On the Importance of RILM to the Discipline

February 28, 2007

RILM – the International Repertoire of Musical Literature, but it’s easier to pronounce the French acronym – offers all musicians, including especially college teachers and students, a powerful tool for locating research on practically any topic in music. It indexes all kinds of resources: journal articles, books and monographs, essays in collective volumes, dissertations, proceedings of conferences, digital media and online resources, critical editions of music, technical drawings of instruments, and scholarly sound recordings and films. With over three quarters of a million items in its database and more added constantly, it’s a tool all of us should be eager to use.

RILM online is searched well over 1.3 million times every week. This clearly means that RILM is highly important both to professionals in music in higher education who employ this resource for their own research, as well as to those whose publications are listed and abstracted and thus investigated by other scholars and students.
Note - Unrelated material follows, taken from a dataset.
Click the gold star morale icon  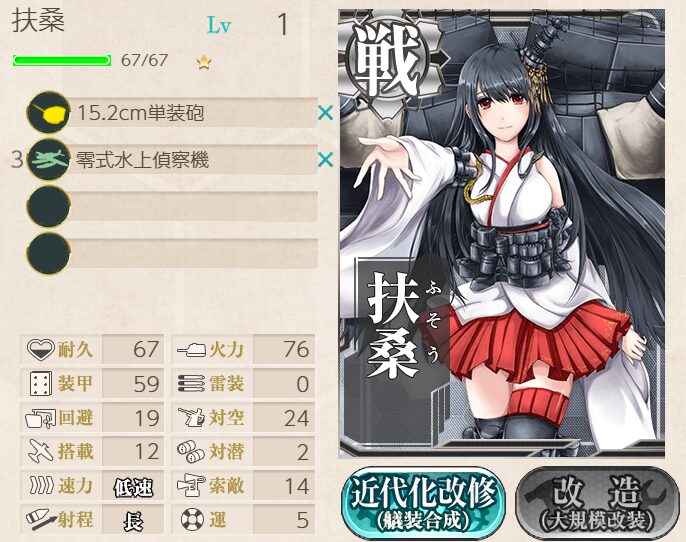[x=204, y=62]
RILM subscribers are primarily institutions, though there are some individual online subscribers, too. The overwhelming majority of institutions in the U.S. that offer graduate degrees in music subscribe to RILM, as well as a very healthy number of undergraduate, and even small liberal arts undergraduate, institutions. Public libraries represent a smaller proportion of subscribers, but certainly those with research branches and important music collections - and some others, too - subscribe. And RILM subscribers increase every single year, year in and year out, probably because RILM continues to be the only source that offers such breadth of coverage.

An exact count of institutions that offer RILM access is impossible to provide, partly because of confidentiality arrangements and partly because some subscribers actually represent multiple institutions. For example, the state of Ohio (through OhioLink) subscribes to RILM, meaning that every institution in that state (even nursing schools and business colleges) has access to RILM. Many consortia in the U.S. subscribe in large and small groups, as well, and not all provide lists of participating institutions. Internationally, RILM subscribers are all over the world. Institutions in many parts of South America and Africa, much of Europe, Oceania and Australia, and portions of Asia, for example, have subscribers to RILM.
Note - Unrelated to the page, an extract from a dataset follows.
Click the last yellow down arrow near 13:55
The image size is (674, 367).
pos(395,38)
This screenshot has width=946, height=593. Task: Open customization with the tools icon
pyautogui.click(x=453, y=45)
Coverage and subscriptions go hand in hand. Those countries where RILM has a strong national organization, and therefore good coverage, often tend to be countries with high numbers of subscribers. The U.S. office, based at Cornell is excellent, and has always functioned absolutely on a shoestring. Their efforts help to ensure that the work of music scholars publishing in the U.S. on all musical topics and in all media are well represented in RILM: anything from Mozart to Motown, from liturgy to music therapy, from elementary music education to advanced music theory, all classical and traditional musics are equally within RILM's scope. All media are covered: books, articles in periodicals, conference proceedings, essay collections, reviews, dissertations, critical editions, sound recordings, and electronic resources. For the breadth of its coverage in terms of subjects and media, RILM is unique. It is also unique for its international coverage (thanks to our committees) and international readership.

Furthermore, because of its international coverage, the researcher can find out in RILM if someone is working on a similar topic of interest in his or her own country, or abroad, whether it be in the U.S., Europe, Brazil, Israel, Japan, or Nigeria. RILM serves people working on a topic limited to their own culture or their own national history, as well as those doing transnational work. And because the abstracts are in English, even if researchers find publications of interest to them in languages they cannot read or publications they cannot locate, if they can read English they will learn something about the published research on their topics.
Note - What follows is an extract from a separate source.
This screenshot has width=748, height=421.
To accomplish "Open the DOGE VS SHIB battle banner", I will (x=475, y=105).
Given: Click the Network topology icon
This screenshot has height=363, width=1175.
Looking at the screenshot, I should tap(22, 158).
The ever-increasing number of subscribers to RILM reflects the fact that RILM is increasingly relevant today, which in turn reflects the ongoing vitality of music research itself. Over the course of the past four decades the number of music and interdisciplinary journals, collected volumes and monographs being published - not to mention the quantity and importance of e-publications of all kinds - has grown at a tremendous rate. RILM's database has not only expanded in tandem with this growth (from 2500 published records in its first year to well over 30,000 annually these days), but the scope guidelines have evolved in recognition of the changing modes and topics of music research and the resulting changes in the documentary needs of the researcher. That is, coverage has also broadened to keep up with the expanding fields of music research, encompassing vernacular musics from all over the world, interdisciplinary studies, jazz and popular music scholarship, and perception and cognition, to name but a few examples. In addition, the types of documents RILM covers have expanded, reflecting the explosion of different publishing media, primarily on the internet. E-journals and some websites, as well as scholarly CD-ROMs, are now represented in RILM. 

The stronger RILM is, the better the music community as a whole is served. Ensuring that the publications of every scholar are well represented in RILM means that that scholar's work is visible and accessible to the entire international community of scholars, students, and musicians, letting that community know of the importance of the work being done in the U.S., both within this country and abroad. This careful and thorough coverage, of course, costs time/money, and all contributions that help RILM's worthy goal help all those doing any kind of research on music.